Yeah, that was one of my solutions but it only happens 2.7% of the time. Of course, unless my math is wrong.

I think your math is wrong.

I compute probability of drawing your 2 opening purchases and 3 coppers on turn 3 is P(first purchase in top 5 cards)*P(second purchase in top 5 cards | first purchase in top 5 cards)*P(first 3 other cards are copper) = 5/12*4/11*(7/10*6/9*5/8) = 35/792 = 4.4%.
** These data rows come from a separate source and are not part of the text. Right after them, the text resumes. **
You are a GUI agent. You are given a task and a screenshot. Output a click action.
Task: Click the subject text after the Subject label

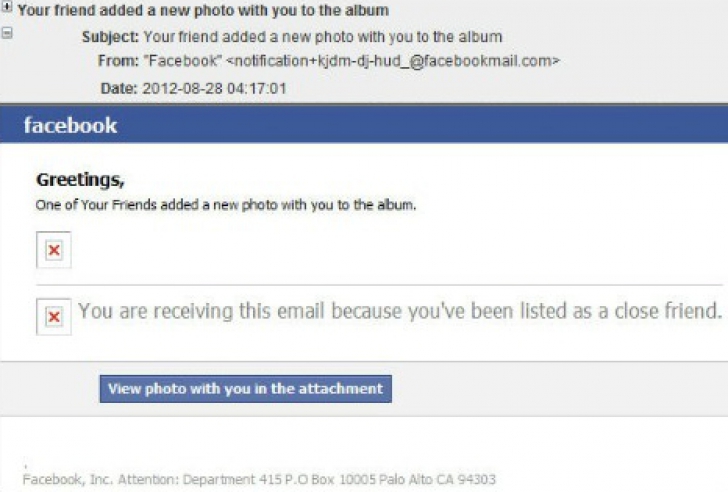pos(323,37)
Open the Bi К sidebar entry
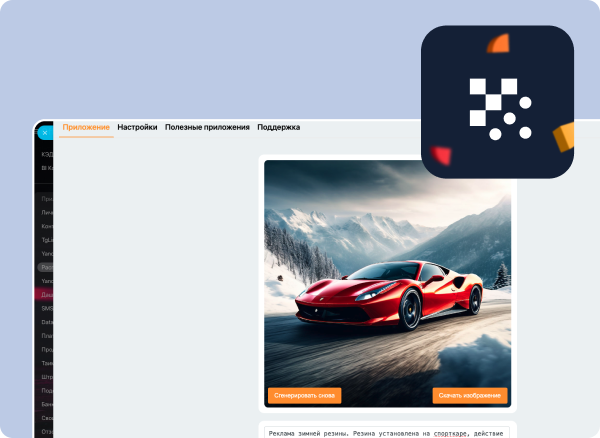This screenshot has height=438, width=600. pyautogui.click(x=47, y=169)
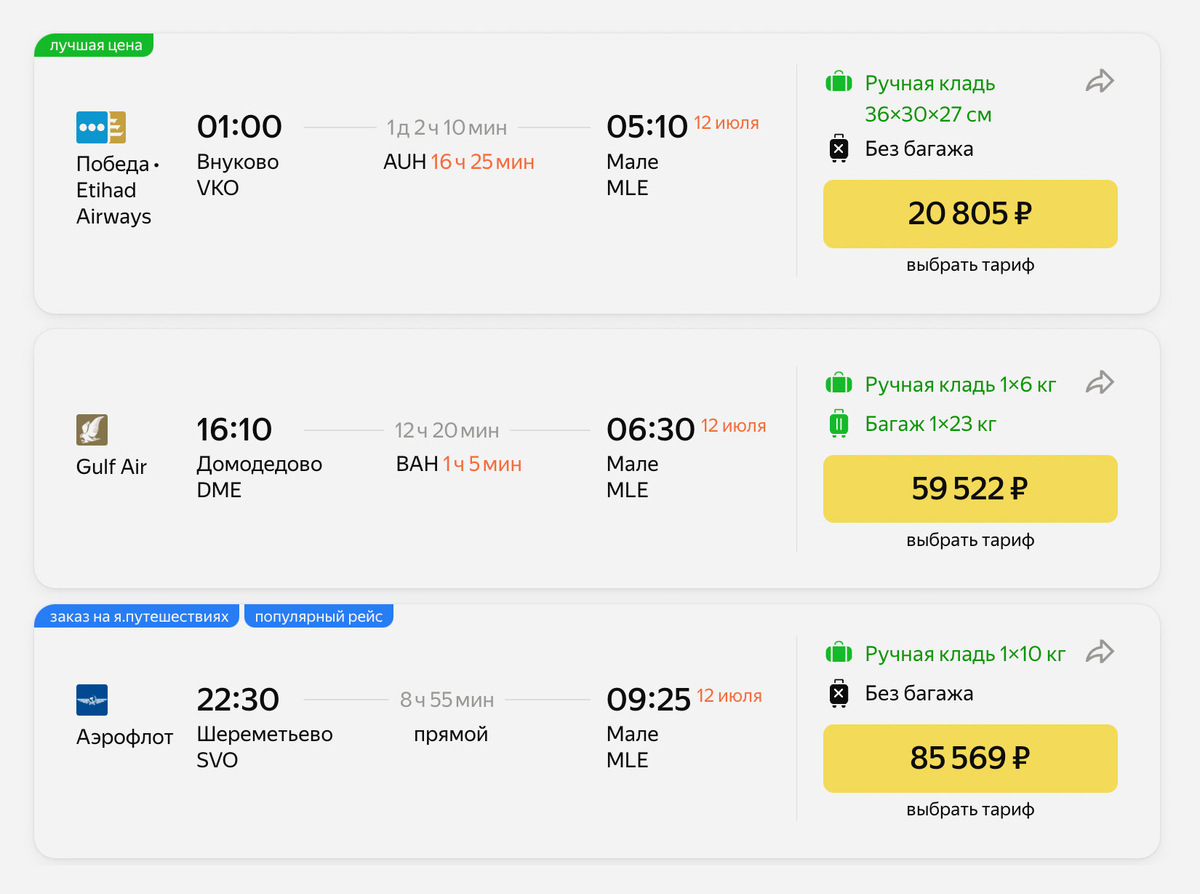The width and height of the screenshot is (1200, 894).
Task: Click 'заказ на я.путешествиях' badge
Action: (139, 616)

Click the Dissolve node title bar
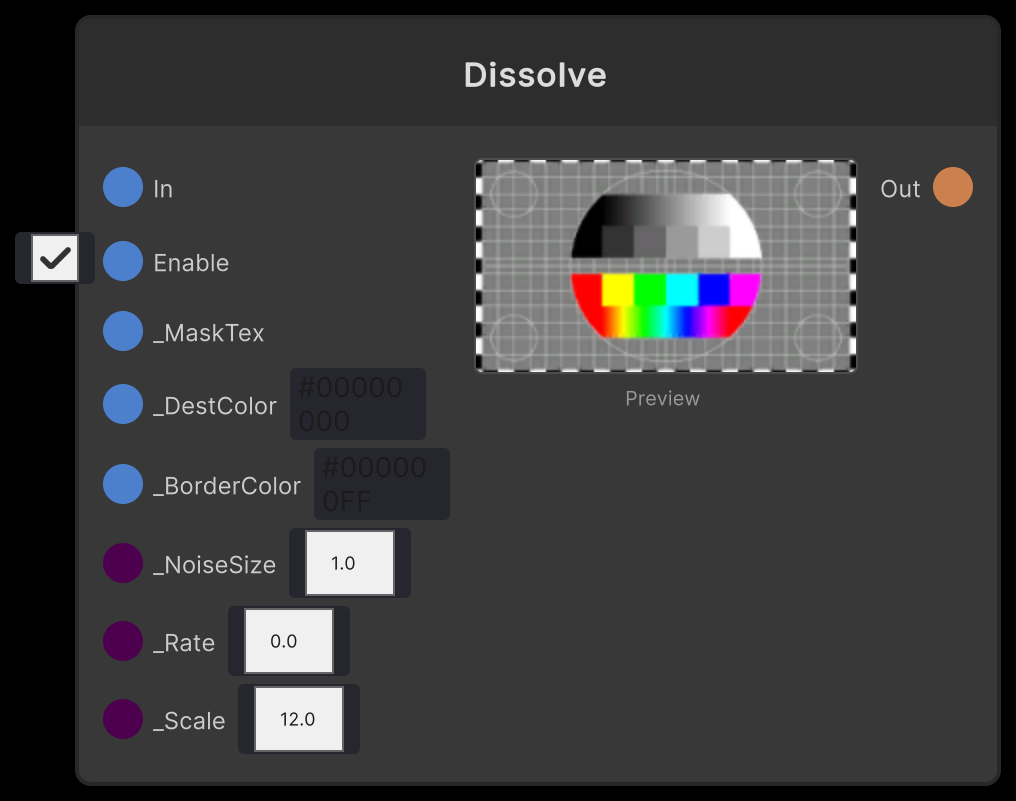pyautogui.click(x=535, y=74)
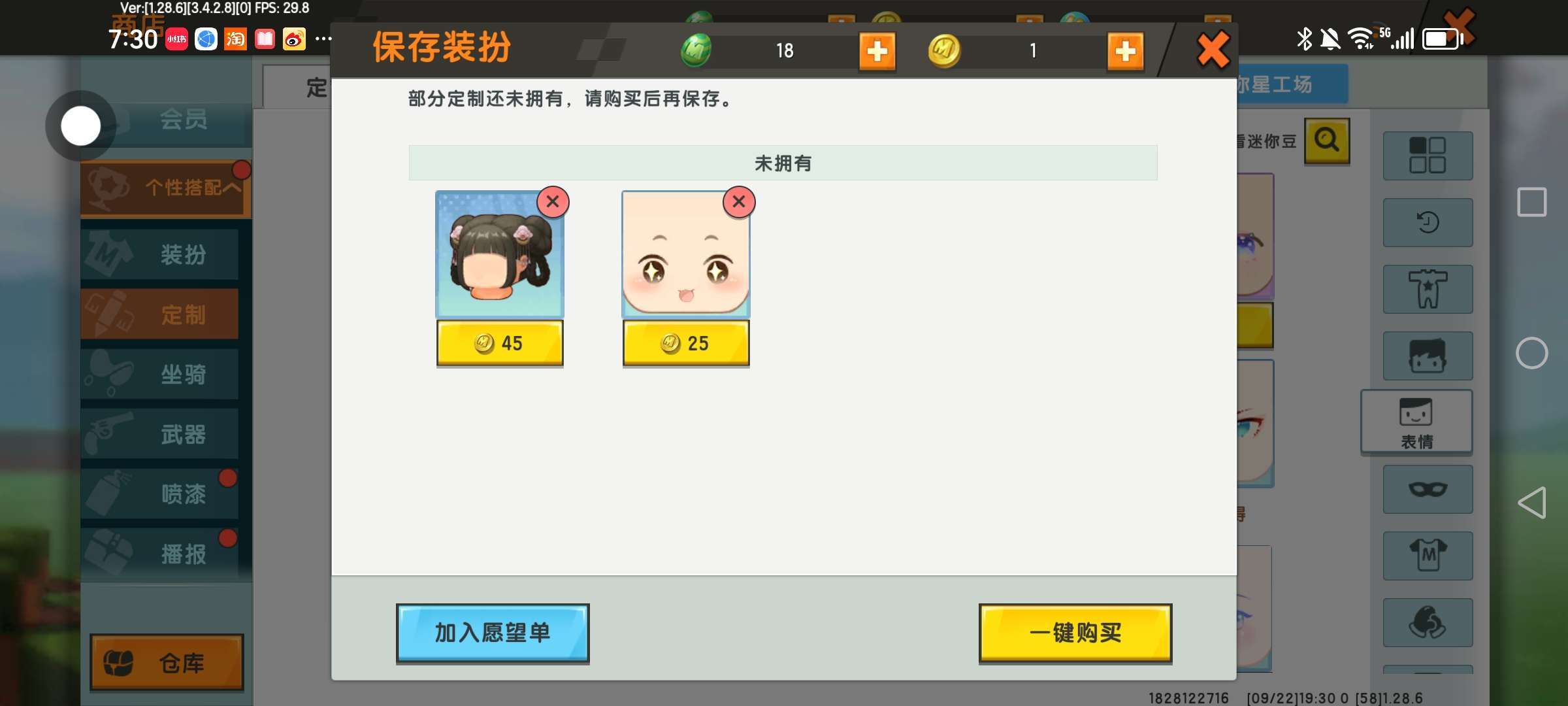The image size is (1568, 706).
Task: Open the history clock icon in right panel
Action: pos(1428,222)
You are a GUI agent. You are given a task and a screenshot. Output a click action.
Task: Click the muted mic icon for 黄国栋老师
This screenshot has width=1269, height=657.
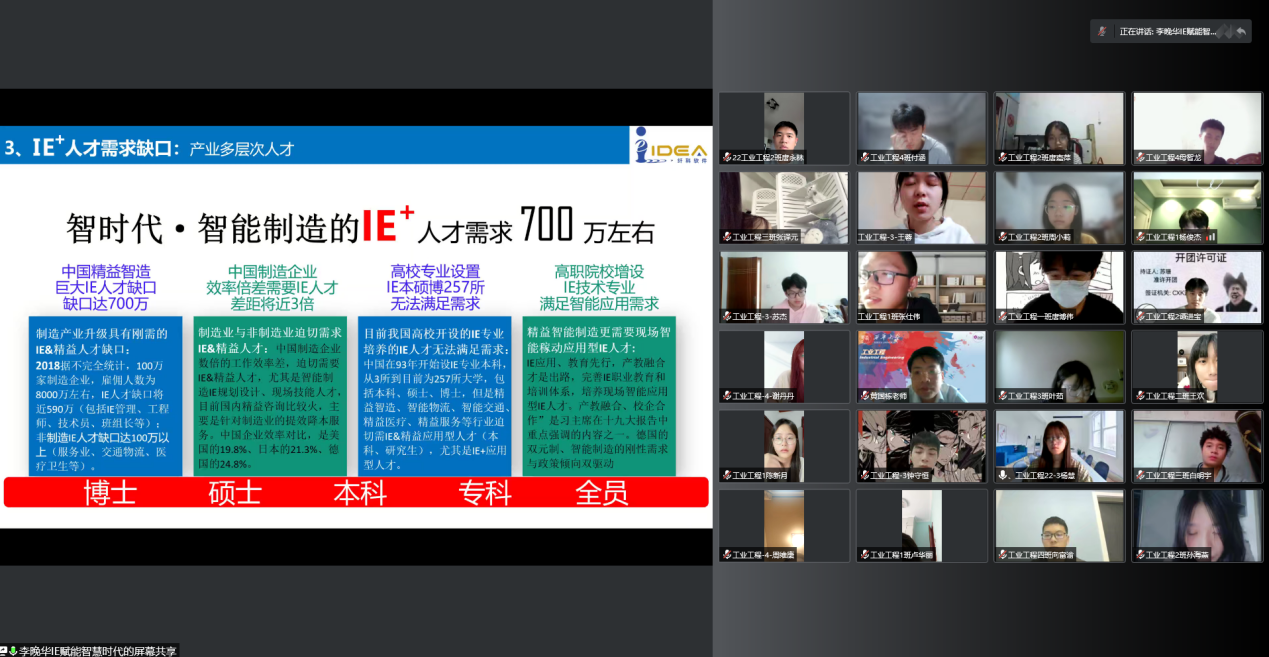(864, 396)
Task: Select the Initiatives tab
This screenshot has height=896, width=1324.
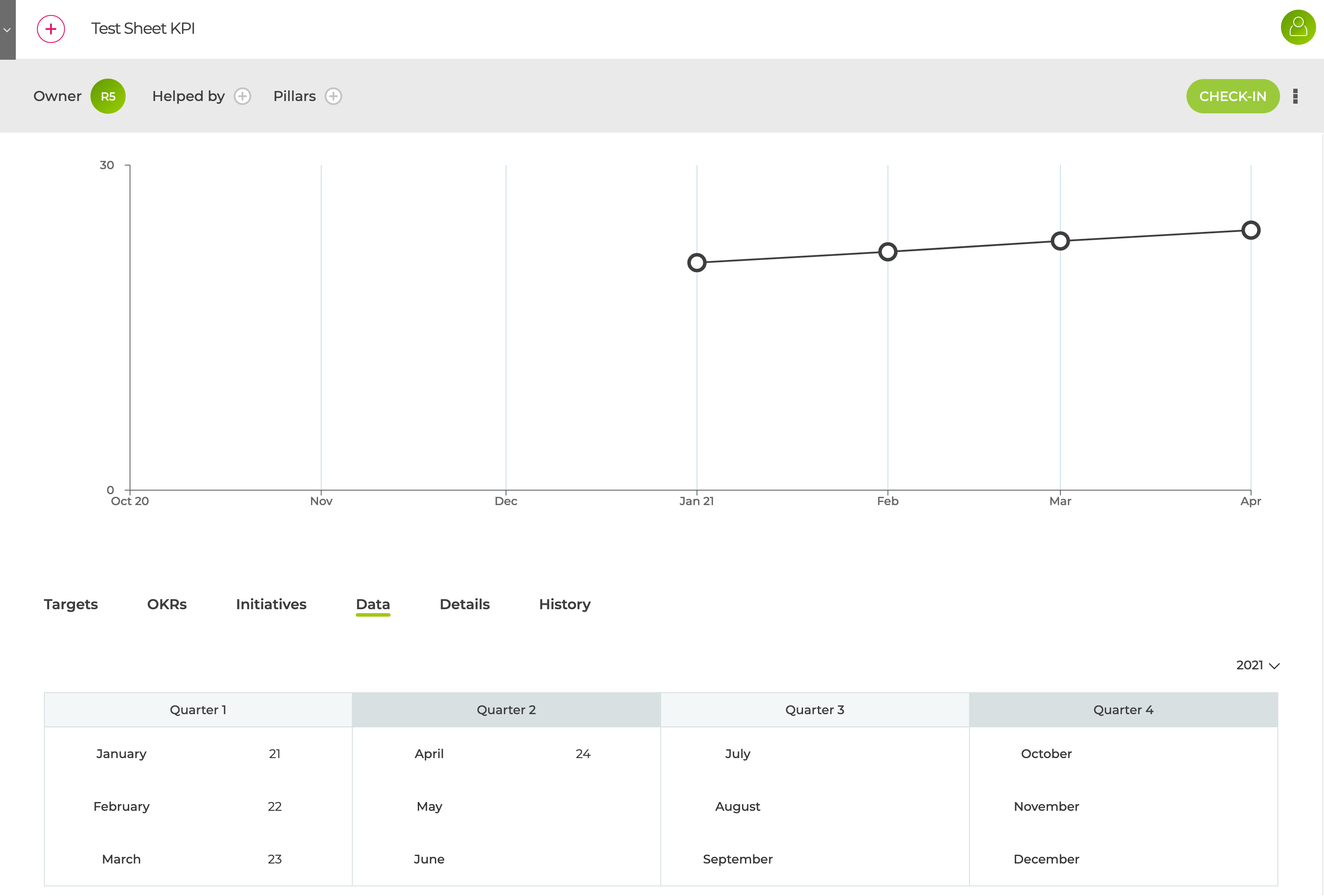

Or by counting (using nCr to denote the binomial coefficient "n choose r"):

number of successful turn 3 hands = 5C2*2*7C3 (choose locations of the 2 opening purchases in the top 5 cards, they can be in either order, choose the locations of the 3 estates in the remaining cards)

number of possible deck arrangements = 12C7*5C2*2 (choose the locations of the 7 copper out of 12, choose the locations of the 2 non-estates of the remaining 5, the 2 can be in either order)

So P(success) = 7C3/12C7 = 35/792 = 4.4%.

This 4.4% number actually shows up in the "basic opening probabilities" blog entry (

http://dominionstrategy.com/2011/03/09/basic-opening-probabilities/) as the probability of drawing cccss on turn 3, and Jack Rudd got the same thing, so I'm pretty sure it's right. Of course, this is still not as good as your 4.8% solution, assuming your math is right for that solution.